Legal troubles continue to mount for Syngenta, the manufacturer of paraquat – the herbicide used to control grass, weeds and vegetation across the U.S. Recently, lawsuits have been filed against Syngenta for personal injury, product liability and negligence. Multiple lawsuits have been filed across state and federal courts. Here is a quick overview of some of the U.S. lawsuits facing the Switzerland-based Syngenta Group.
On March 25, 2021, Rakoczy v. Syngenta Crop Protection LLC, Syngenta AG, Chevron U.S.A. Inc., was filed in the Northern District of California. The lawsuit was filed on behalf of Paul Rakoczy, a former farmworker between 2013 and 2017 who was exposed to and absorbed, ingested and inhaled paraquat while applying the herbicide in Long Beach, California.
Mr. Rakoczy was diagnosed with Parkinson’s disease in December 2015. At no time did anyone advise him that paraquat exposure could cause Parkinson’s. The lawsuit alleges that the defendants had knowledge that paraquat exposure increases the likelihood of being diagnosed with Parkinson’s to two to five times than the average person but concealed this information.
Similar to this case, Kearns v. Syngenta et al is a personal injury lawsuit that focuses on former farmworker Michael Kearns who was repeatedly exposed to paraquat as a crop duster in Illinois. Mr. Kearns was diagnosed with Parkinson’s in November 2019. At no point was Mr. Kearns informed that exposure to paraquat could cause injury or Parkinson’s. This suit was filed in December 2020 in Illinois.

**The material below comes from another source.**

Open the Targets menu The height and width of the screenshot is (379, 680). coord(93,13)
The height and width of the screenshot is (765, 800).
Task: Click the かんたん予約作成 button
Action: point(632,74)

As well, Hoffman v. Syngenta et al, a personal injury and product liability lawsuit, was filed in May 2018 on behalf of 12 individuals and their spouses who have been diagnosed with Parkinson’s. The plaintiffs allege that the paraquat they were exposed to was defective, making it unreasonably dangerous. When used reasonably, paraquat exposure was likely to cause neurological damage. Paraquat’s risk of exposure in humans far outweighed the agricultural benefits. This lawsuit alleges that the manufacturers of paraquat failed to warn those using and who previously used paraquat about the risks of the herbicide. Finally, this lawsuit alleges that the manufacturers were negligent in their role to advise those using paraquat of its dangers.
Syngenta is facing a similar personal injury and product liability lawsuit in Wendler v. Syngenta et al. It was filed in December 2018 by Lorena Wendler, Marvin Wendler’s spouse. The lawsuit alleges that Mr. Wendler’s Parkinson’s was caused by chronic low-dose exposure to paraquat while working in Illinois. This lawsuit alleges that Syngenta Crop Protection LLC, Syngenta AG, Chevron Phillips Chemical Company LP, Chevron U.S.A. Inc, Bergmann-Taylor Inc., and Growmark Inc. failed to provide adequate directions for using paraquat, did not provide adequate packaging, and failed to provide sufficient warnings about paraquat.
Syngenta Crop Protection LLC, Syngenta AG, Chevron Phillips Chemical Company LP, and Chevron U.S.A. Inc. have been served with a personal injury lawsuit in the case of Durbin v. Syngenta et al. Filed in federal court in March 2021, Mr. Durbin alleges that between 1983 and 2002 he was repeatedly exposed to, inhaled, ingested and absorbed paraquat into his body as part of working on farms in Illinois. According to the lawsuit, defendants knew or should have known the risk to farm workers who used paraquat, worked nearby or entered fields and orchards where paraquat was used. The suit alleges that the defendants concealed the risk of farm workers’ health.
Filed in February 2021, Runyon v Chevron U.S.A., Inc. et al and Piper v. Chevron U.S.A., Inc. et al – two personal injury and product liability lawsuits were filed in Illinois. Both lawsuits convey that while there was personal risk while preparing, using and spraying paraquat, both plaintiffs followed the manufacturer’s directions while doing so. Both of these lawsuits allege that the defendants failed to provide adequate packaging and failed to provide proper warnings about paraquat. Both Mr. Runyon and Mrs. Piper were diagnosed with Parkinson’s in 2018 and 2019, respectively.
As lawsuits were filed against paraquat’s manufacturer, the EPA began reviewing the scientific link between paraquat and Parkinson’s. Based on these findings alone, there is not strong enough evidence to support the connection between paraquat exposure and Parkinson’s. Further research is needed. While the EPA is seeking more research, more than 30 countries have banned the sale and use of paraquat.
While personal injury and product liability lawsuits against paraquat manufacturer Syngenta continue to be filed and make their way through the legal system, farmworkers continue to be exposed to this life-altering herbicide, putting their health and lives at risk.